If I were in your situation, terminating the pregnancy is something I'd consider discussing with my vet, and seriously consider if it's safe and possible. I'd also be considering whether I have the ability to keep any puppies born with impairments for longer - possibly much longer - than the typical eight weeks in case I can't find them all homes with the dedication and resources to work with them.
 

·
Registered
Joined
·
72 Posts
Great looking dogs, i wouldn't worry too much about papers. In my experience only a small minority give a hoot about papers. i myself is planning to possibly stud my dog out and even though its a so-called "akc registratable", i want nothing to do with papers. I could print out blue ribbons, certs and diplomas all day on my hp inkjet printer. Bottom line, true dog lovers don't need no stinkin' papers. Good luck with whatever you decide... 🥇
 

·
Registered
Joined
·
2,290 Posts
Most merle (dapple in Dachshunds, harlequin in Beauceron) in dogs dogs is a simple inheritance. Since merle is dominant, only one copy of M is needed for a dog to be merle, so an Mm dog will be merle, and an mm dog won't be. As pointed out though, there are some pretty significant problems when a dog is MM, aka "double merle" or "double dapple". And the odds of breeding an Mm dog to another Mm dog results in a statistical outcome of 1/4 MM offspring. However, dogs don't read the book. You could wind up with a litter of half a dozen puppies, all of whom are MM and who are blind and/or deaf, or worse.

Bob, registration papers might not be the be-all and end-all of dog breeding, but a good grasp of genetics is crucial.
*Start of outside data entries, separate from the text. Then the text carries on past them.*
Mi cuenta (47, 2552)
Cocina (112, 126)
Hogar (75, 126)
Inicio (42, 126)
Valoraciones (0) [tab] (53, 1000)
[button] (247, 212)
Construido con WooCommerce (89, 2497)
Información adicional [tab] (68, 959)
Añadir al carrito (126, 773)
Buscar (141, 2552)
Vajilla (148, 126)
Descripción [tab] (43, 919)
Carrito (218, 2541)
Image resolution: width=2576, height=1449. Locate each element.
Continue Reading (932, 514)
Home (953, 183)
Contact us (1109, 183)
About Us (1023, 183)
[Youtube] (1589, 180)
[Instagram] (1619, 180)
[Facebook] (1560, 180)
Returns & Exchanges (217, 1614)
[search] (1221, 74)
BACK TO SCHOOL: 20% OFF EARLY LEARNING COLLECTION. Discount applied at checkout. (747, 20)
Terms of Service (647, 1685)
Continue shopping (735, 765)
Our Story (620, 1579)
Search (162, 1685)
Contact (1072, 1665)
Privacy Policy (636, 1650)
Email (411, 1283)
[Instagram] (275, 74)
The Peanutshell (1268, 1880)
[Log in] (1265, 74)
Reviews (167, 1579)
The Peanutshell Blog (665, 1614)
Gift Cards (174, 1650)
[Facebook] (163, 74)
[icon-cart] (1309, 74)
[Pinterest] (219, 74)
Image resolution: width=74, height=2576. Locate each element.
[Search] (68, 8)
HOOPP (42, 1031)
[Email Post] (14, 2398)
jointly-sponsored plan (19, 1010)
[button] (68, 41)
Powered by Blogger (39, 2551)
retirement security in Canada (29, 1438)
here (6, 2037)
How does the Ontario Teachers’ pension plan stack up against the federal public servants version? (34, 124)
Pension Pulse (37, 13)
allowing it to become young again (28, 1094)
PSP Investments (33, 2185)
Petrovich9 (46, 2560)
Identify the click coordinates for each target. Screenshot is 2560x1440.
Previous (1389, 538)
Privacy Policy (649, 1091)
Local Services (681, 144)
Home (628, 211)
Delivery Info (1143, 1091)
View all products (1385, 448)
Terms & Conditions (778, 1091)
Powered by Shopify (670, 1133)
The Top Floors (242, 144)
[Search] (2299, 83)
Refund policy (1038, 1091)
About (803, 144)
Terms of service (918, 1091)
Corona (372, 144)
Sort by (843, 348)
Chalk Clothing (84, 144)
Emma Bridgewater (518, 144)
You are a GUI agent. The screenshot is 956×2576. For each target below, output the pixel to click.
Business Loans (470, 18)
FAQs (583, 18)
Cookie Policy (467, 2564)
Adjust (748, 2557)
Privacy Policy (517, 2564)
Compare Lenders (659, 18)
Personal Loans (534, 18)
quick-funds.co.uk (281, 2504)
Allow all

Producing puppies with no further thought than "boy dog + girl dog = puppies to sell" is just plain old irresponsible, and a disservice to the puppies you produce and the people who wind up owning them.
 

·
Registered
Joined
·
4 Posts
Discussion Starter · #7 ·
I’m not worried about papers. I just don’t want to possibly cause harm to any of the offspring. I think it will be ok because I have done it before. But the attacks from the internet have made me second guess
 

·
Super Moderator
Joined
·
2,640 Posts
You definitely have your heart in the right place! There's a lot of risks with breeding dogs, it just happens that merle is one of the more obvious ones, because in most cases you can tell the parents have it by looking at them. Definitely have a plan in place in case you do have one or more impaired puppies, and now that you know at least you can avoid dapple x dapple matings in the future. No one who loves dogs wants to bring seriously disabled puppies into the world on purpose.